Return only these lines: the one that contains "Viewport: 538px width, 512px" and every line after it through the end of the listing, exactly, without pictures.
Start of EXTRACTED RECORDS
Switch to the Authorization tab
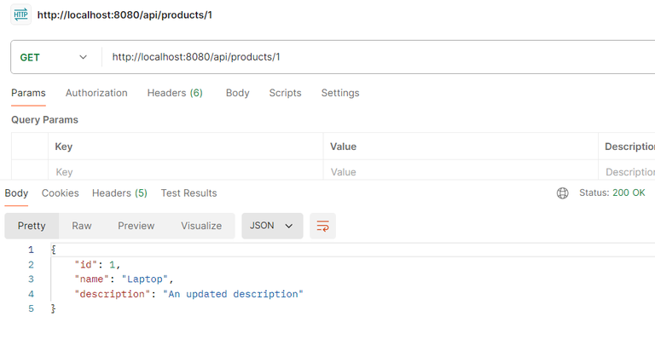The height and width of the screenshot is (351, 655). click(x=96, y=93)
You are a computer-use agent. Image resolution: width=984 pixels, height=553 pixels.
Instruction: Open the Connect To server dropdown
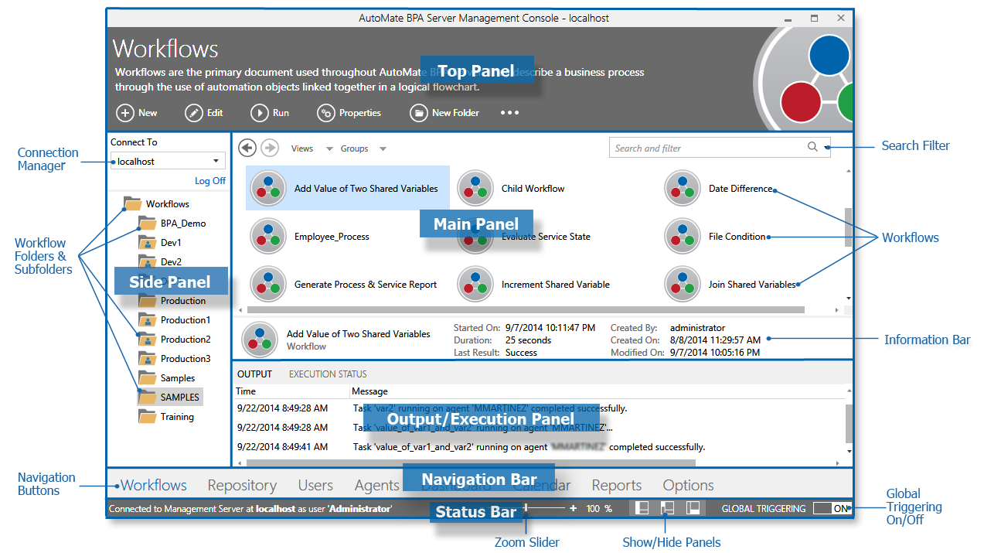(x=216, y=161)
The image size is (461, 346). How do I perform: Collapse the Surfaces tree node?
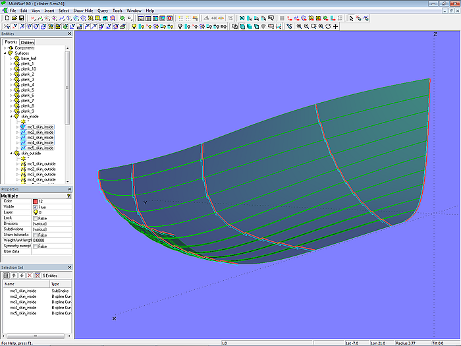click(5, 53)
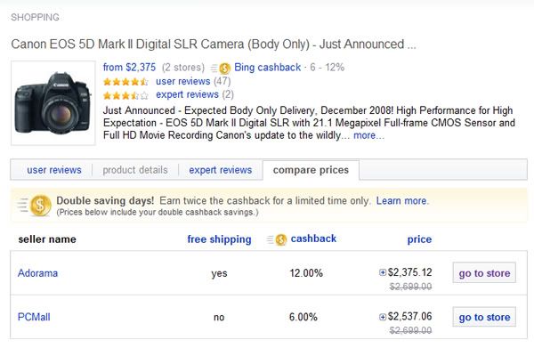534x356 pixels.
Task: Expand the Adorama price details plus icon
Action: [x=383, y=273]
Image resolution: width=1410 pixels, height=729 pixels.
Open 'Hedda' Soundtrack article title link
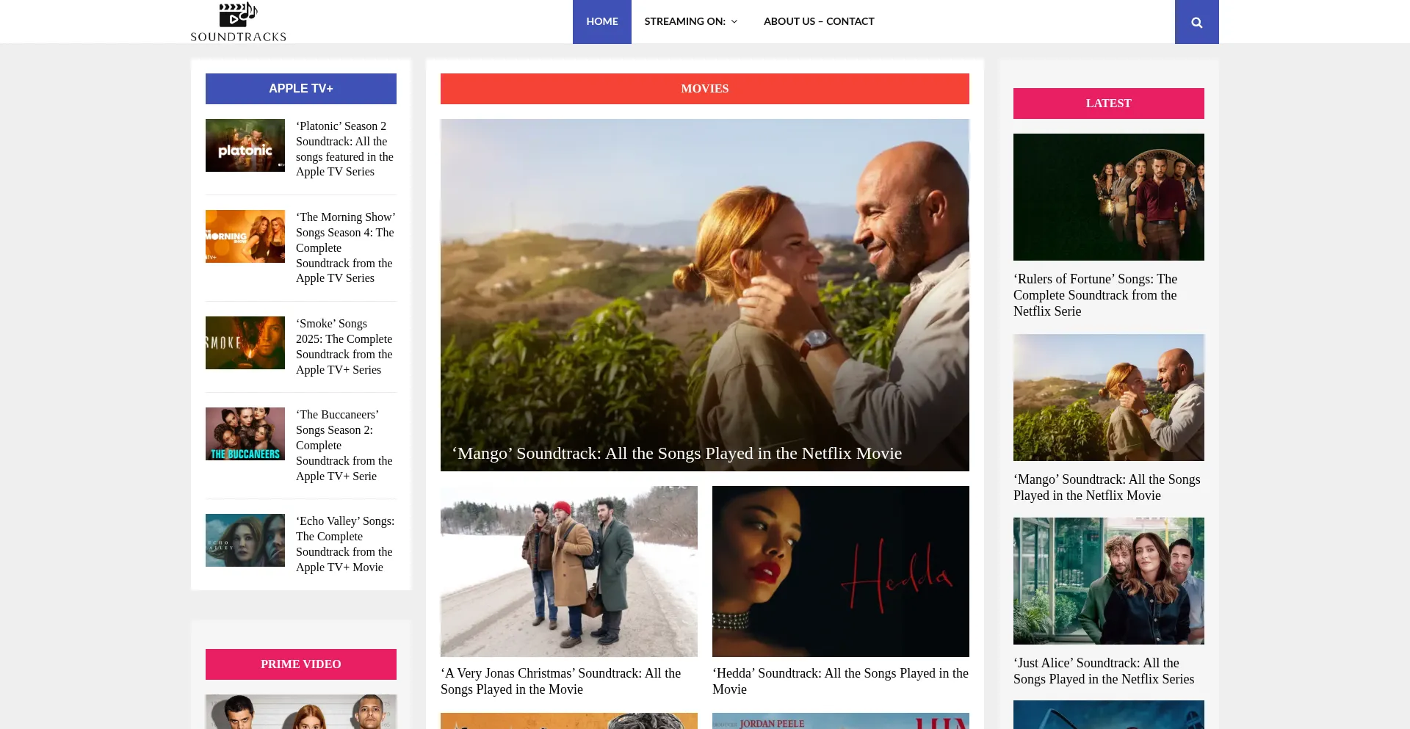pos(840,681)
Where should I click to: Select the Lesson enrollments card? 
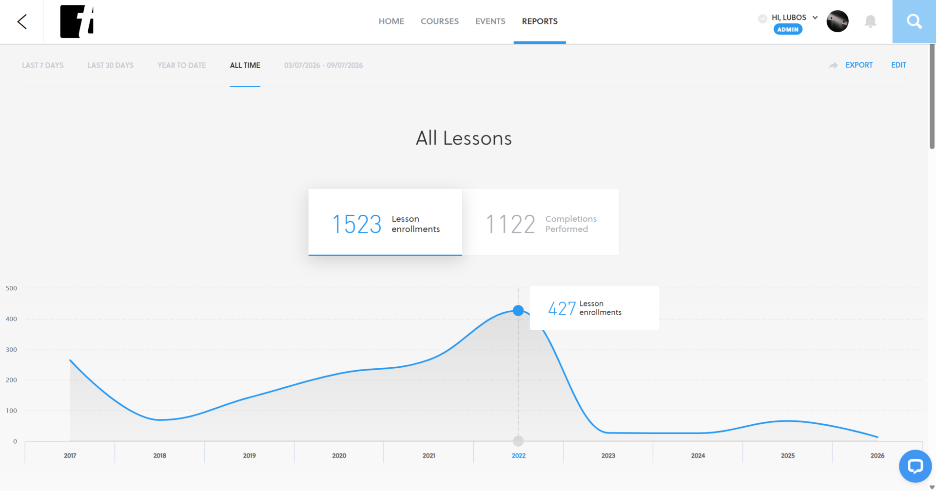[x=385, y=222]
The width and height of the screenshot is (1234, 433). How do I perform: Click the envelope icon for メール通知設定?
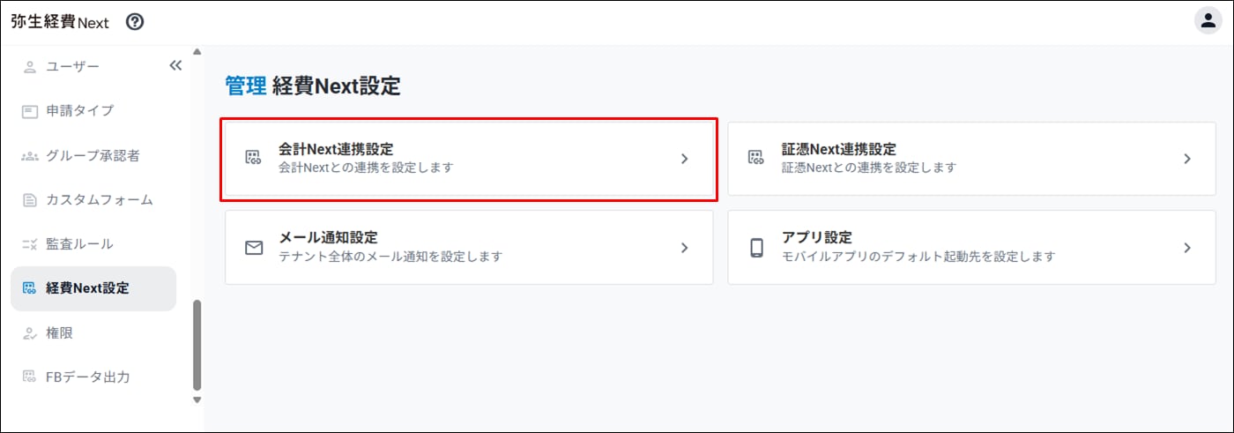(254, 248)
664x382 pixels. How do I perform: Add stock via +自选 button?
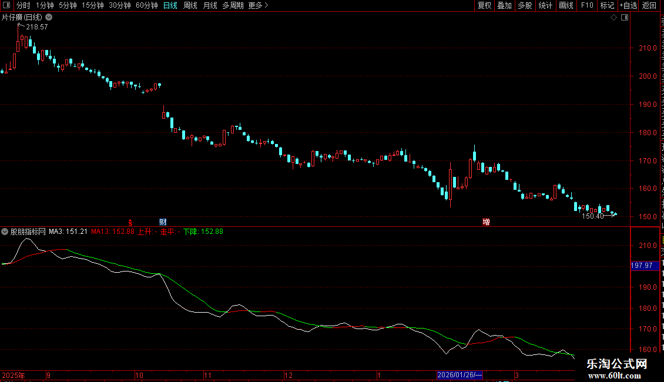point(628,5)
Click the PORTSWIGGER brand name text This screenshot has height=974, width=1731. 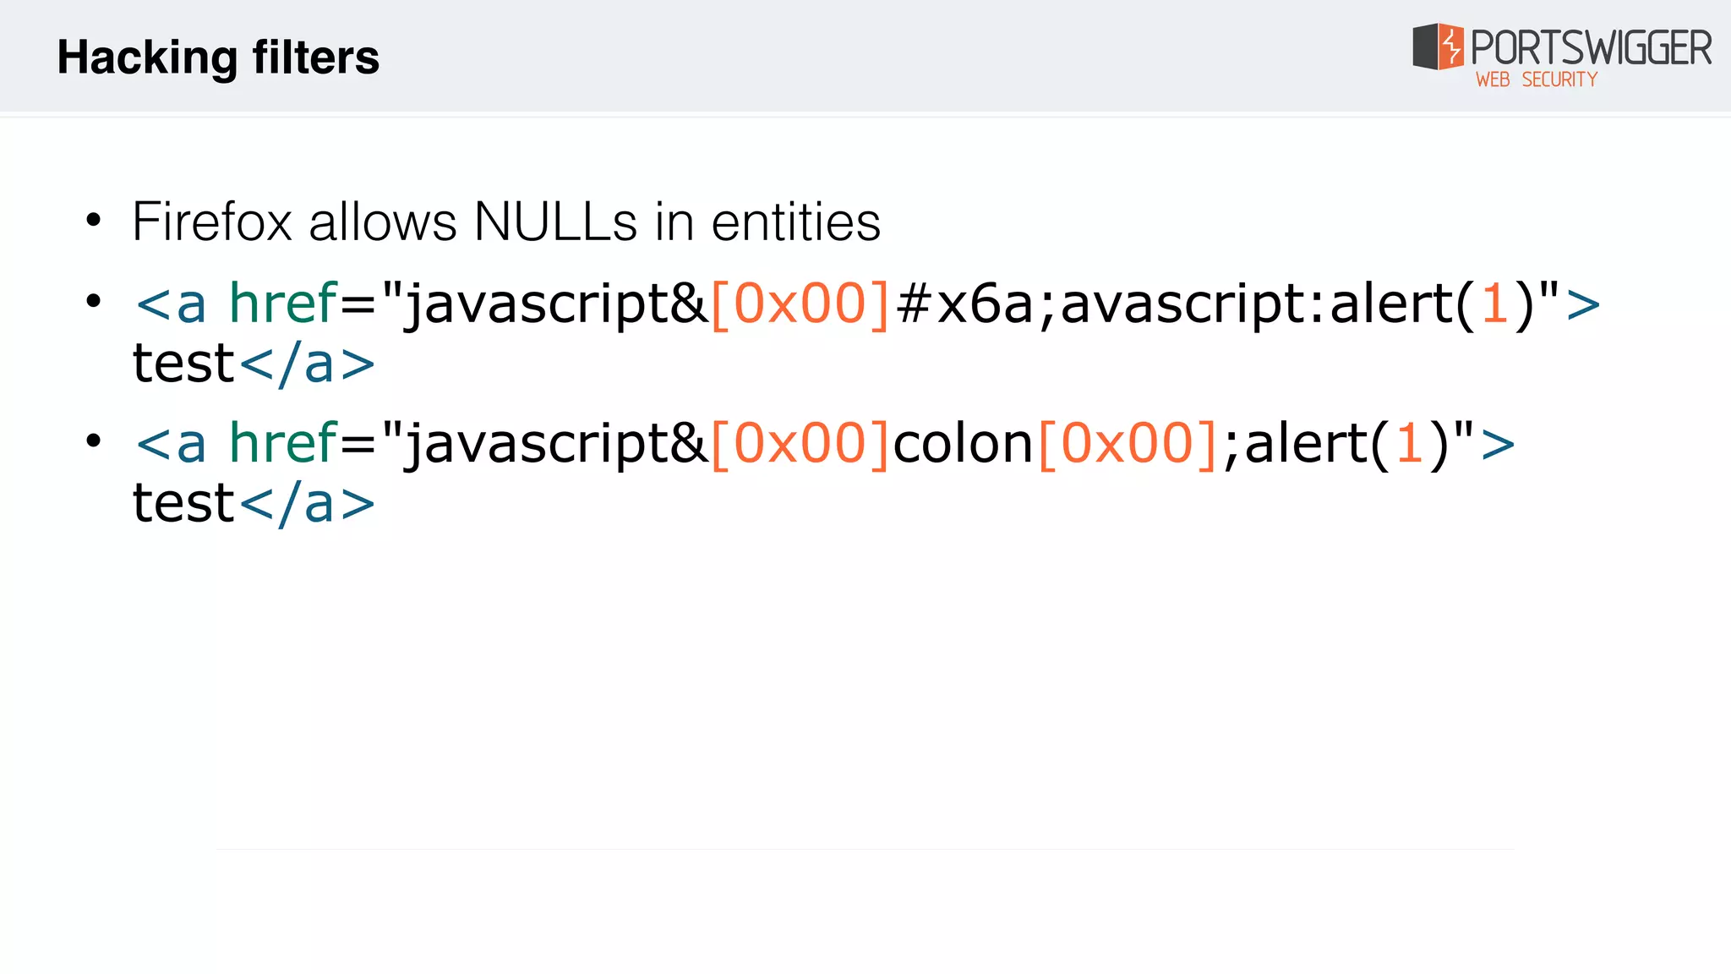tap(1592, 47)
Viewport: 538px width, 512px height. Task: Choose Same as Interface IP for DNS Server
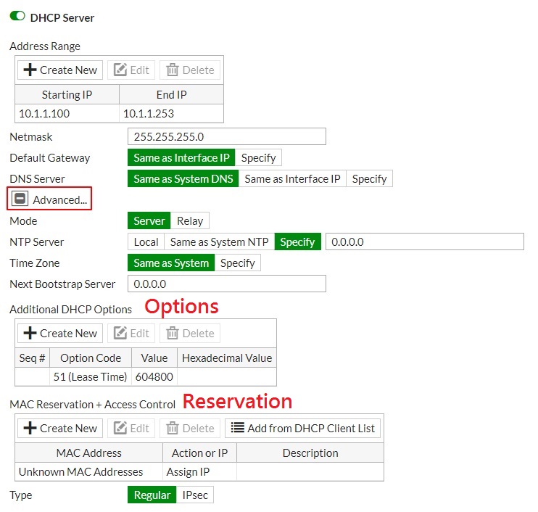[292, 178]
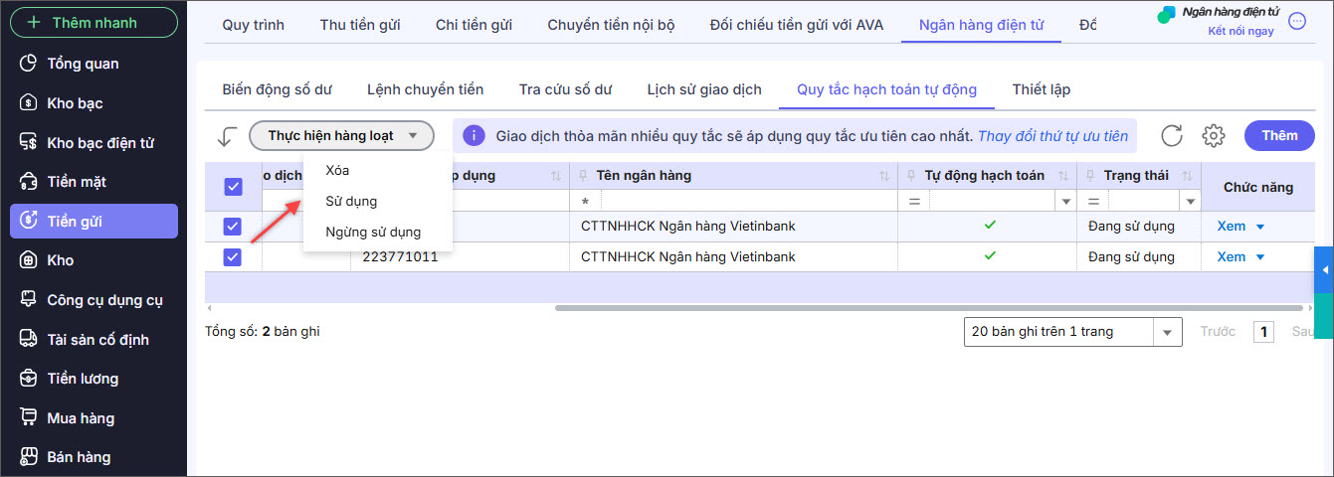Uncheck the first row checkbox
This screenshot has width=1334, height=477.
click(x=233, y=227)
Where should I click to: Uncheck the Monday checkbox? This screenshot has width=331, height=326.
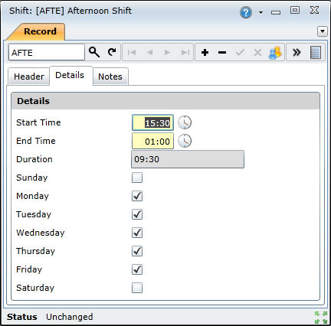(x=137, y=196)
End of EXTRACTED RECORDS
» EXERCISE SOLUTION
Viewport: 538px width, 512px height. Task: Choose Same as Interface IP for DNS Server
[292, 178]
Uncheck the first row checkbox
This screenshot has width=1334, height=477.
click(x=233, y=227)
Where should I click to: Uncheck the Monday checkbox? This screenshot has width=331, height=326.
(x=137, y=196)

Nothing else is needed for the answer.